**Prompt**
Pull every line containing "Given" from the entries.

**Extracted material**
+++++

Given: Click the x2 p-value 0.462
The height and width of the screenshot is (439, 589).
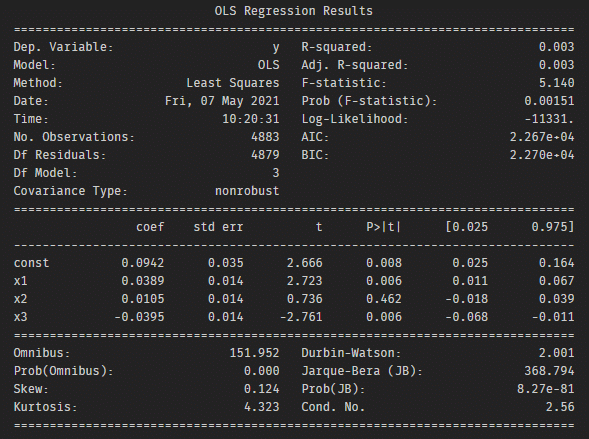Looking at the screenshot, I should (384, 299).

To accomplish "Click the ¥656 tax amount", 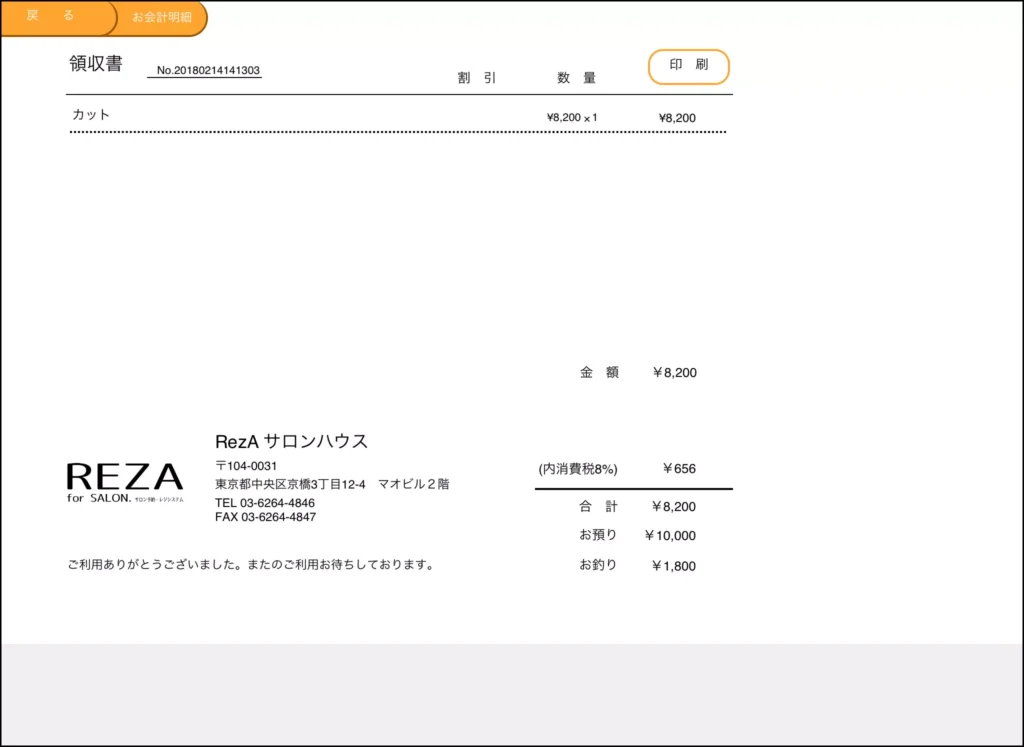I will point(678,469).
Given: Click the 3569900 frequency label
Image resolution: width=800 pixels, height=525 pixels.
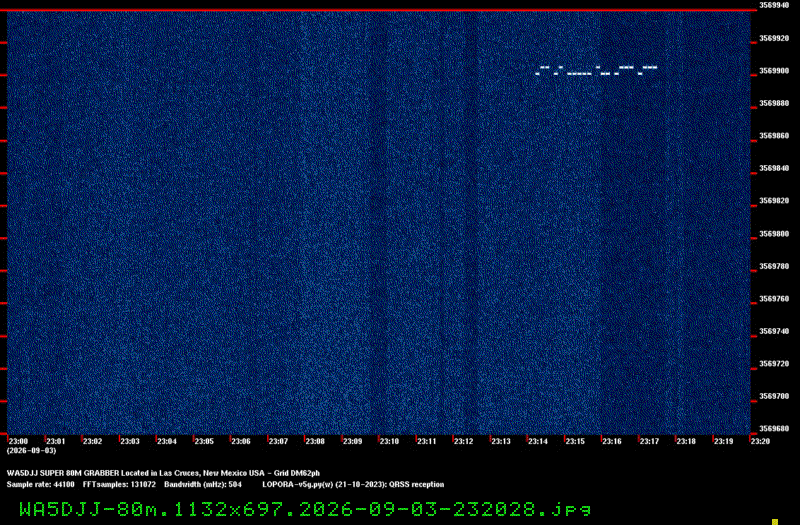Looking at the screenshot, I should click(x=774, y=71).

+++++

**Answer to this exercise**
Given: Click the x2 p-value 0.462
Given: Click the 3569900 frequency label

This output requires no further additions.